> _How to complete this task_
Among the lines below, list those containing the string "next".

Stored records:

== Segment start ==

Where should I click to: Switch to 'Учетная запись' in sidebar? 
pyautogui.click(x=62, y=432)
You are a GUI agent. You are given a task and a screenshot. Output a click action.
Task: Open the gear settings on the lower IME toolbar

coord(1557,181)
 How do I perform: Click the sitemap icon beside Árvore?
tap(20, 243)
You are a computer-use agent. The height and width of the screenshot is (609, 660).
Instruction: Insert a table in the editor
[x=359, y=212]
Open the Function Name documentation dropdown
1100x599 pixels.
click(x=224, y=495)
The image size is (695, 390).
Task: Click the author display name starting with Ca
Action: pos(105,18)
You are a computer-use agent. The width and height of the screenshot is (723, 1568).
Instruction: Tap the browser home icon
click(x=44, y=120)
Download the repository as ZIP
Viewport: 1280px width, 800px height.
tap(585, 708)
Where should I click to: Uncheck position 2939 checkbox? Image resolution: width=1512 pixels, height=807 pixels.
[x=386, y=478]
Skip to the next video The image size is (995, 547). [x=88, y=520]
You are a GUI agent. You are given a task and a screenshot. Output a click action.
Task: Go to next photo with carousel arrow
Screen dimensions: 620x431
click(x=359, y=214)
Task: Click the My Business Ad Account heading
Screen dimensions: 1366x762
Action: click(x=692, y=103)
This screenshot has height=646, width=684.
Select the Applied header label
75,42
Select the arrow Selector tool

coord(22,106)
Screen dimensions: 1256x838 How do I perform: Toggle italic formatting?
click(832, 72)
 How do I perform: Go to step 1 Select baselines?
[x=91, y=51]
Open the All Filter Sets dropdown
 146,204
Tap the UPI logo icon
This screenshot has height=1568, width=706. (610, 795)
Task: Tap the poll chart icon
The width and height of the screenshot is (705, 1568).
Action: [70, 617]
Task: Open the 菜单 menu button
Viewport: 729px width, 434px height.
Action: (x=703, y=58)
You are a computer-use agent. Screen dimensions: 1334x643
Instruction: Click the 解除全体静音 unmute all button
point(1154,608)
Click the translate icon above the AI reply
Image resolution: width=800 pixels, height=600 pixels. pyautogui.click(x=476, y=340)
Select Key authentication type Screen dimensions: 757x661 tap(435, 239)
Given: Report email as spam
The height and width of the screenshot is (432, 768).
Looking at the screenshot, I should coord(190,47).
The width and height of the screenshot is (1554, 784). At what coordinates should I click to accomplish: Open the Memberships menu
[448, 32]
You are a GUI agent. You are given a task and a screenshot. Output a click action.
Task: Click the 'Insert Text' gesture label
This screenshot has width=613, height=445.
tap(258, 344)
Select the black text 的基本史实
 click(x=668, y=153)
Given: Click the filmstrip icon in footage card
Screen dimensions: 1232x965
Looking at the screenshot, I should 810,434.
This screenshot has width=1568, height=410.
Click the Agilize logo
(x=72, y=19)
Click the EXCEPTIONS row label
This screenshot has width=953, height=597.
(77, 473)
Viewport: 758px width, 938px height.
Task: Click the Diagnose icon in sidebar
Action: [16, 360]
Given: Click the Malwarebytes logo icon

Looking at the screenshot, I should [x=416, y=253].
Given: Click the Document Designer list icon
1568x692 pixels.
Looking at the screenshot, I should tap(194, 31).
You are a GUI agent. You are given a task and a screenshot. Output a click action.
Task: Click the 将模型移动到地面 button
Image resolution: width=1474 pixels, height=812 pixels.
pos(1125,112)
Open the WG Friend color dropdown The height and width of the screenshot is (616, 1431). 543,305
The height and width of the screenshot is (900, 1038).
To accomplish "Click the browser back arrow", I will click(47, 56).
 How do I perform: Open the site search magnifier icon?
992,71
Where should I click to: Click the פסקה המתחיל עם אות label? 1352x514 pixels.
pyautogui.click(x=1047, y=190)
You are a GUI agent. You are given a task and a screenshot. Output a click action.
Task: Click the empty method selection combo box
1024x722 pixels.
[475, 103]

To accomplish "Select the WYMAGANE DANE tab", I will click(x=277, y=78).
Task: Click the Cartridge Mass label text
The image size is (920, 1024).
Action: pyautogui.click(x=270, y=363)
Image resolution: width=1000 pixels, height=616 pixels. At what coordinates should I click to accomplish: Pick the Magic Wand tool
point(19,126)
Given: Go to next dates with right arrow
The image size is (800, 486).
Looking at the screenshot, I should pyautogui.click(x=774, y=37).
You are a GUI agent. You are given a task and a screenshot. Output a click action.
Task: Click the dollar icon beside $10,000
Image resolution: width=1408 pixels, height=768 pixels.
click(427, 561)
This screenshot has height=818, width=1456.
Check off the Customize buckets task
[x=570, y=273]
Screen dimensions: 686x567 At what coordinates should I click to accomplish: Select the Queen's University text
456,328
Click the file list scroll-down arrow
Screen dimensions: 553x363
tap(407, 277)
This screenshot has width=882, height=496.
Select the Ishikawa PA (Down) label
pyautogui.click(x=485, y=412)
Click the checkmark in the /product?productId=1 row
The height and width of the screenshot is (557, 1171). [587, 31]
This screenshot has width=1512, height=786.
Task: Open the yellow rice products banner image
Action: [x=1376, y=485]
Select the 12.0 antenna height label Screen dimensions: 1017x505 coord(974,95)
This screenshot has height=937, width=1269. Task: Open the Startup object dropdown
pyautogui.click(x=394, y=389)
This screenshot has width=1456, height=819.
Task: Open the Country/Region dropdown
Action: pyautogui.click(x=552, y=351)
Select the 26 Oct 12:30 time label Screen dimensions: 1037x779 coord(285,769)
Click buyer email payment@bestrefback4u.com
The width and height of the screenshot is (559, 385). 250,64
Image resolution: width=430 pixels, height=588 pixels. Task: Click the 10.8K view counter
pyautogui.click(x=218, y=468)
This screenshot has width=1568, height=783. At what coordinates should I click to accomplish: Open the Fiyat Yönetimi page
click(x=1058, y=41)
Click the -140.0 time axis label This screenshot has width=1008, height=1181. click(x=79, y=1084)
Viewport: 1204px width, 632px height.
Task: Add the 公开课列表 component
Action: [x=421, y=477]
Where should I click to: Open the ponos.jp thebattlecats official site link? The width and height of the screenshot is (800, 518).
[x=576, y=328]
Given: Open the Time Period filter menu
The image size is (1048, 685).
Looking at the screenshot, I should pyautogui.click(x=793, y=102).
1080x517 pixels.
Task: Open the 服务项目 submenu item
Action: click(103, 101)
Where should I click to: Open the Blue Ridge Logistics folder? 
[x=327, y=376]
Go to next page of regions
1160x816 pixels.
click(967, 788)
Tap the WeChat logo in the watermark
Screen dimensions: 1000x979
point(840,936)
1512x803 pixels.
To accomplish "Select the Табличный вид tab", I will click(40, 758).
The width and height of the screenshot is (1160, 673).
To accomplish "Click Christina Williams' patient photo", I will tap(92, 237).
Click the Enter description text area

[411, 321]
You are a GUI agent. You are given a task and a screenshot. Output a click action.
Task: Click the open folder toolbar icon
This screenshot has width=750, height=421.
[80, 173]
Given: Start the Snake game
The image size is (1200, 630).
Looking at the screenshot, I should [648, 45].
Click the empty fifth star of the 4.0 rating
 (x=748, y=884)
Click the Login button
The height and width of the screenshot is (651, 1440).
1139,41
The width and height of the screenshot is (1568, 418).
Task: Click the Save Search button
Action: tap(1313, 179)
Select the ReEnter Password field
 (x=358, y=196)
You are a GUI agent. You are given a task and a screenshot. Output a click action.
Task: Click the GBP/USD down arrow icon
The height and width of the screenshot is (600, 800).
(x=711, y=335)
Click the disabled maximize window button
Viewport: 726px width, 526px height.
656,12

== Segment end ==

> _Exercise solution_
Skip to the next video The image size is (995, 547). [x=88, y=520]
Task: Go to next photo with carousel arrow
Given: Go to next dates with right arrow
Go to next page of regions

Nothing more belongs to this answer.